Download or read book How Best Do We Survive written by Kenneth McPherson and published by Routledge. This book was released on 2012-12-06 with total page 272 pages. Available in PDF, EPUB and Kindle. Book excerpt: This book traces the social and political history of the Muslims of south India from the later nineteenth century to Independence in 1947, and the contours that followed. It describes a community in search of political survival amidst an ever-changing climate, and the fluctuating fortunes it had in dealing with the rise of Indian nationalism, the local political nuances of that rise, and its own changing position as part of the wider Muslim community in India. The book argues that Partition and the foundation of Pakistan in 1947 were neither the goal nor the necessarily inescapable result of the growth of communal politics and sentiment, and analyses the post-1947 constructions of events leading to Partition. Neither the fact of Muslim communalism per se before 1947 nor the existence of separate Muslim electorates provide an explanation for Pakistan. The book advances the theory that micro-level studies of the operation of the former, and the defence of the latter, in British India can lead to a better understanding of the origins of communalism. The book makes an important contribution to understanding and dealing with the complexities of communalism — be it Hindu, Muslim or Christian — and its often tragic consequences.
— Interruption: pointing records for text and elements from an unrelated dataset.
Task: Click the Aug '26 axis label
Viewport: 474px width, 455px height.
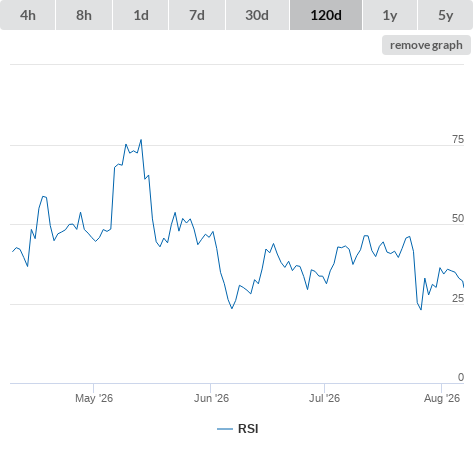Action: 442,398
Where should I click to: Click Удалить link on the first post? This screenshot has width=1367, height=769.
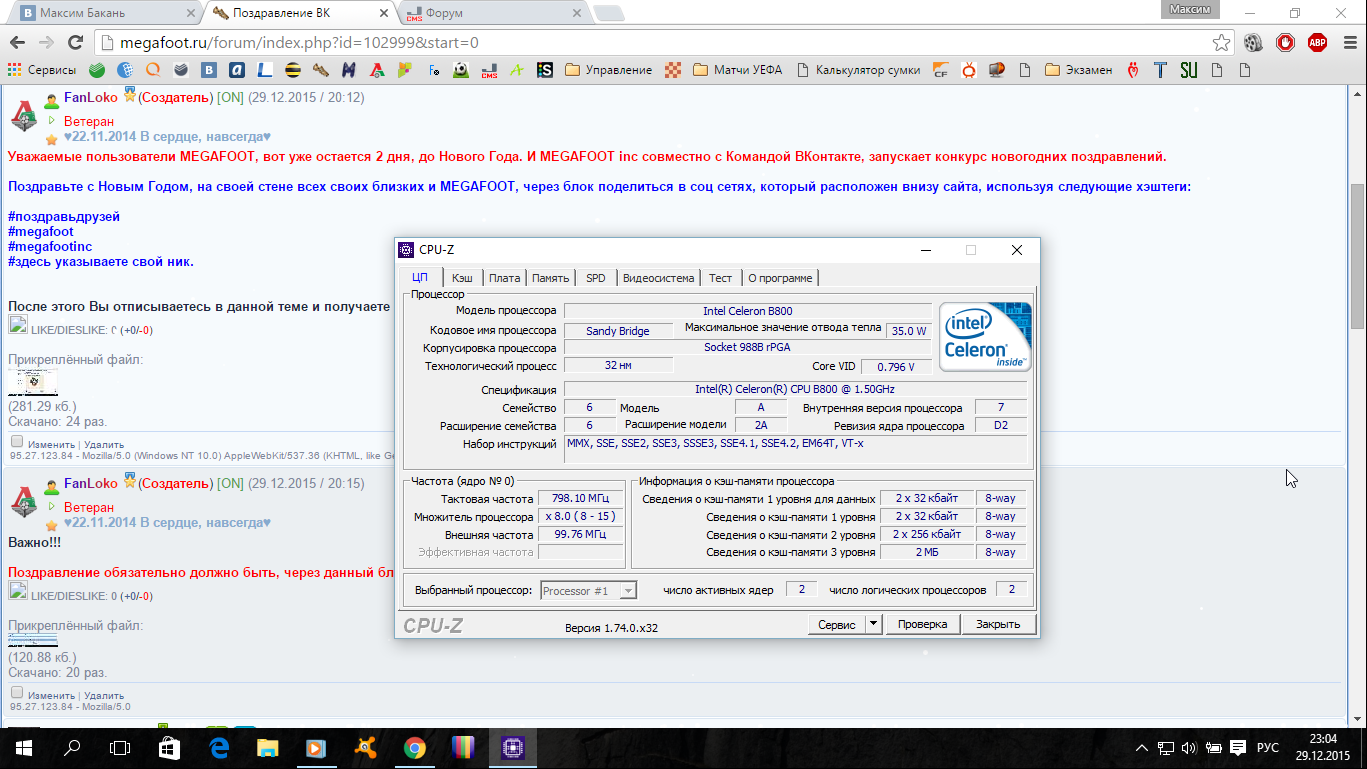pyautogui.click(x=104, y=445)
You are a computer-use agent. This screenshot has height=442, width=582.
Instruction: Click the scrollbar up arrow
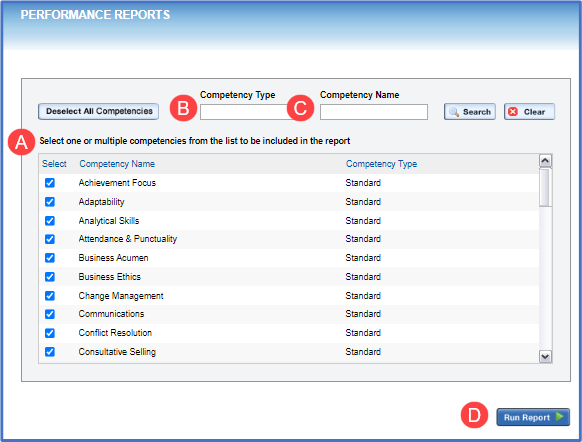pyautogui.click(x=545, y=161)
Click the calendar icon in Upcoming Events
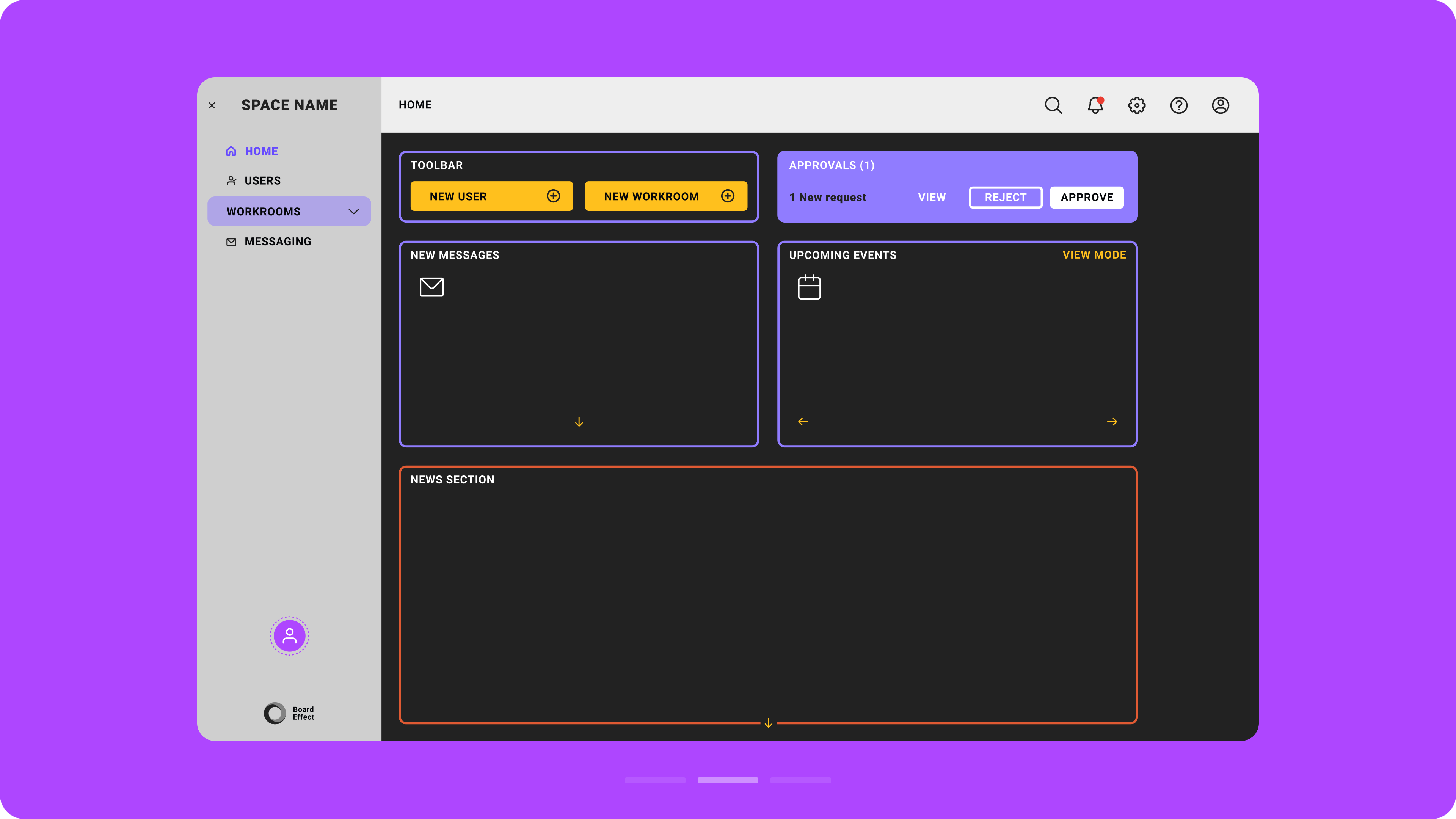Viewport: 1456px width, 819px height. 809,287
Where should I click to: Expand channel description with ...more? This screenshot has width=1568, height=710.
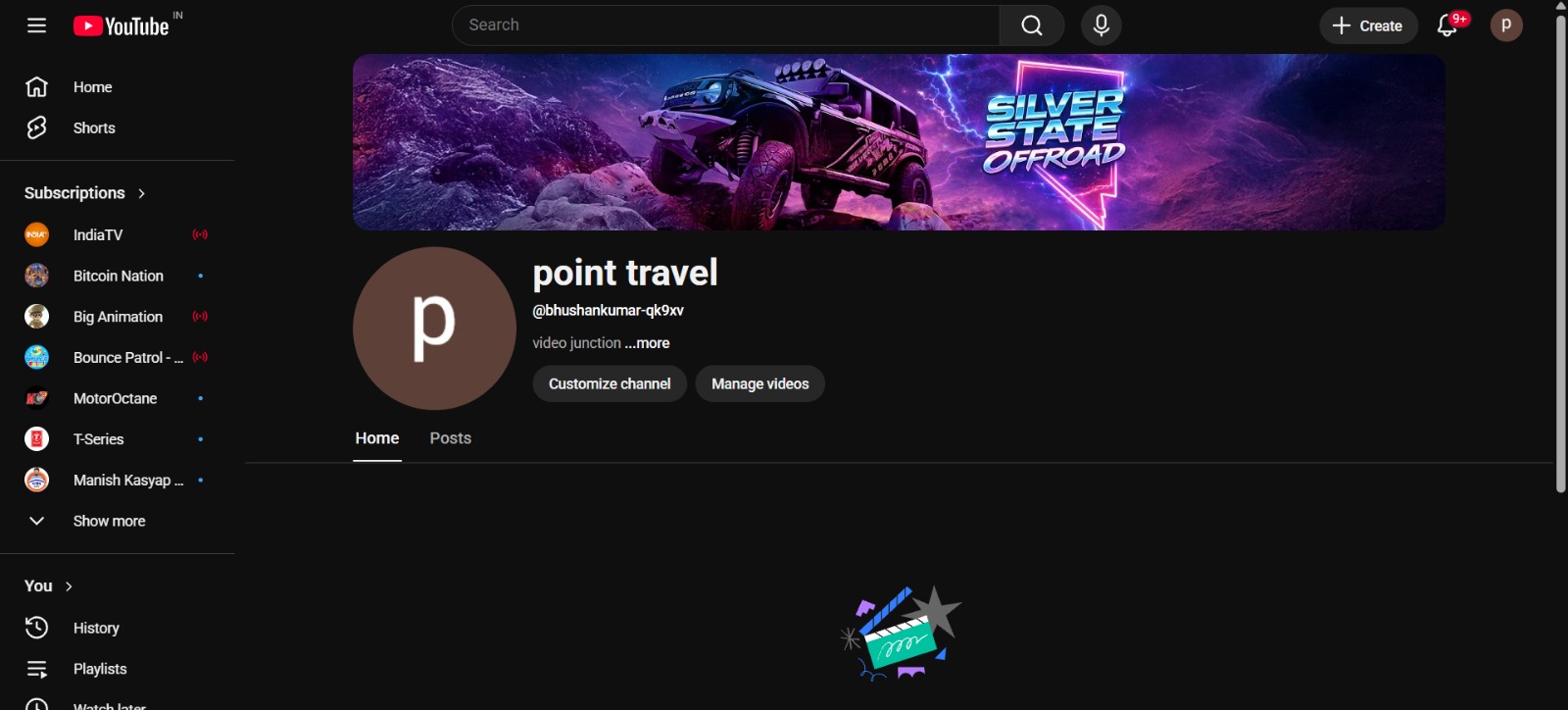pos(648,343)
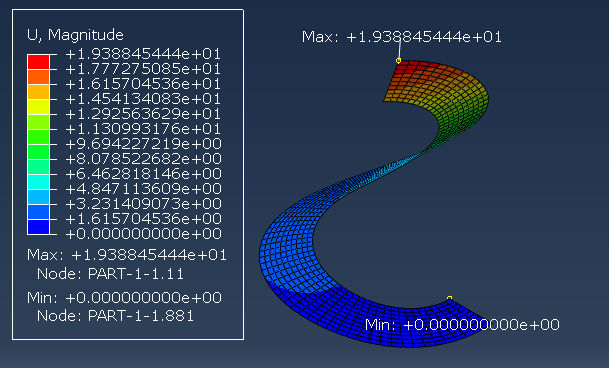Click legend value +9.694227219e+00
This screenshot has width=609, height=368.
(x=143, y=144)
Book Aspects of Indian Social Anthropology

Download or read book Aspects of Indian Social Anthropology written by Rann Singh Mann and published by Concept Publishing Company. This book was released on 1996 with total page 236 pages. Available in PDF, EPUB and Kindle. Book excerpt:

Book Catalogue

    Book Details:
  • Author : Peabody Museum of Archaeology and Ethnology. Library
  • Publisher :
  • Release : 1963
  • ISBN :
  • Pages : 566 pages

Download or read book Catalogue written by Peabody Museum of Archaeology and Ethnology. Library and published by . This book was released on 1963 with total page 566 pages. Available in PDF, EPUB and Kindle. Book excerpt:

Book Language  Religion and Politics in North India

Download or read book Language Religion and Politics in North India written by Paul R. Brass and published by iUniverse. This book was released on 2005 with total page 483 pages. Available in PDF, EPUB and Kindle. Book excerpt: This book is recognized as a classic study both of the politics of language and religion in India and of ethnic and nationalist movements in general. It received overwhelmingly favorable reviews across disciplinary and international boundaries at first publication, characterized as "a masterly conceptual analysis of language, religion, ethnic groups, and nationhood", "a monumental work", "of interest to all political scientists", one that "should be required reading for any politically concerned person" in the United Kingdom (from a TLS review), a work whose "value and importance can scarcely be overstated", with "no competitor in the same class".